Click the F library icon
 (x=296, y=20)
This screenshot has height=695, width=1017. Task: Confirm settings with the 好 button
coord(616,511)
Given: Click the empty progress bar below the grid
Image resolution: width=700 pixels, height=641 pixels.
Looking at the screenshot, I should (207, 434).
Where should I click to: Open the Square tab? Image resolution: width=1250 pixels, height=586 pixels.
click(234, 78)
---
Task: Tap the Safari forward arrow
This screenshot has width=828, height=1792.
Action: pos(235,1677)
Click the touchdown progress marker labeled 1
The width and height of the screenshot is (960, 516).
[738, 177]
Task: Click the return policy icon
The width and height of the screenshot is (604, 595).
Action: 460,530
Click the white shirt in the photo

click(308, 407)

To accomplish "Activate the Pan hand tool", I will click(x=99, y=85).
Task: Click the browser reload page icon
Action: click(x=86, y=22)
...
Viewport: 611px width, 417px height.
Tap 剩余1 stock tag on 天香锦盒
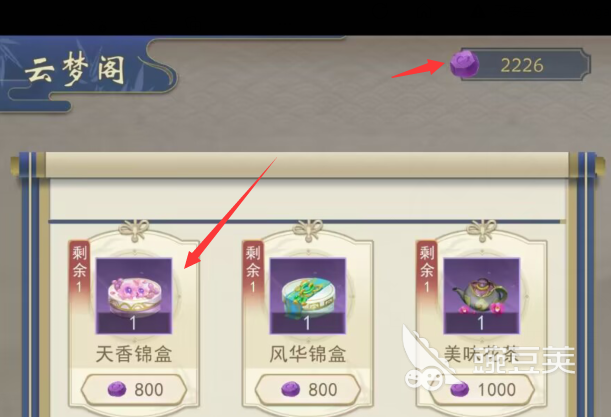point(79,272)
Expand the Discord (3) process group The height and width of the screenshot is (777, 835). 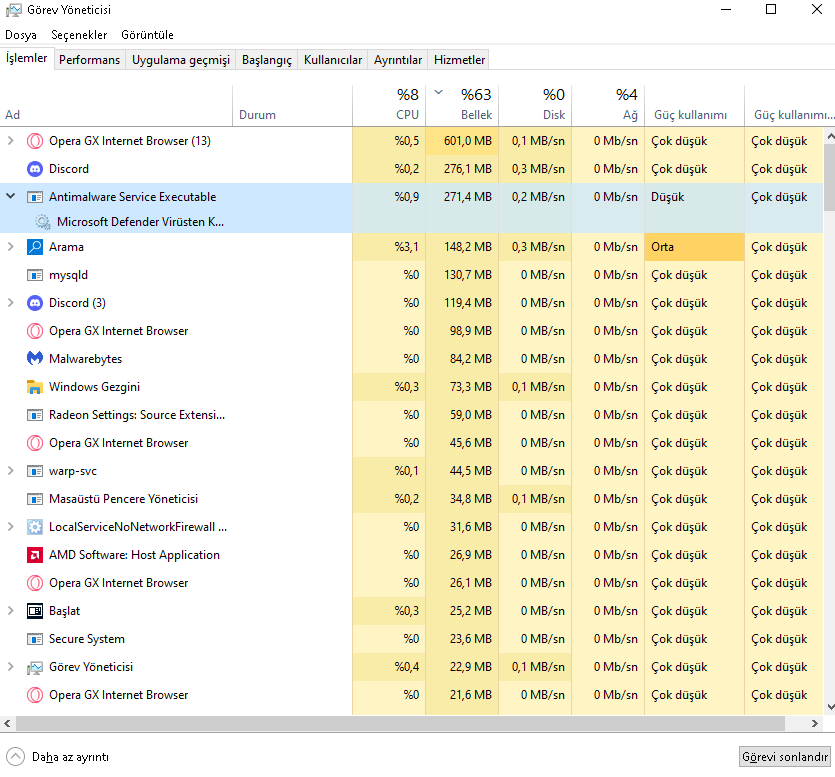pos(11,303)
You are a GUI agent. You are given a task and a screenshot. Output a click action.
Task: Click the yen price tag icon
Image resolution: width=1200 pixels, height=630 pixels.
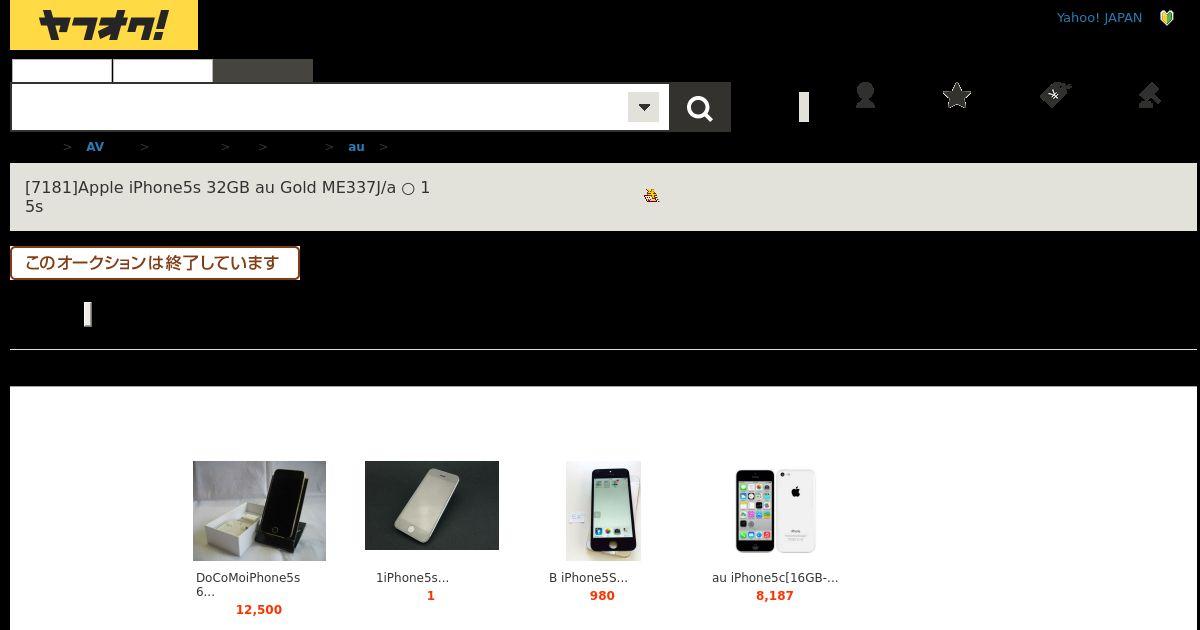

◆ **Your task**
Please return all lines from the records that hold the word "progress".

◆ **Task result**
Given: Click the empty progress bar below the grid
Click the touchdown progress marker labeled 1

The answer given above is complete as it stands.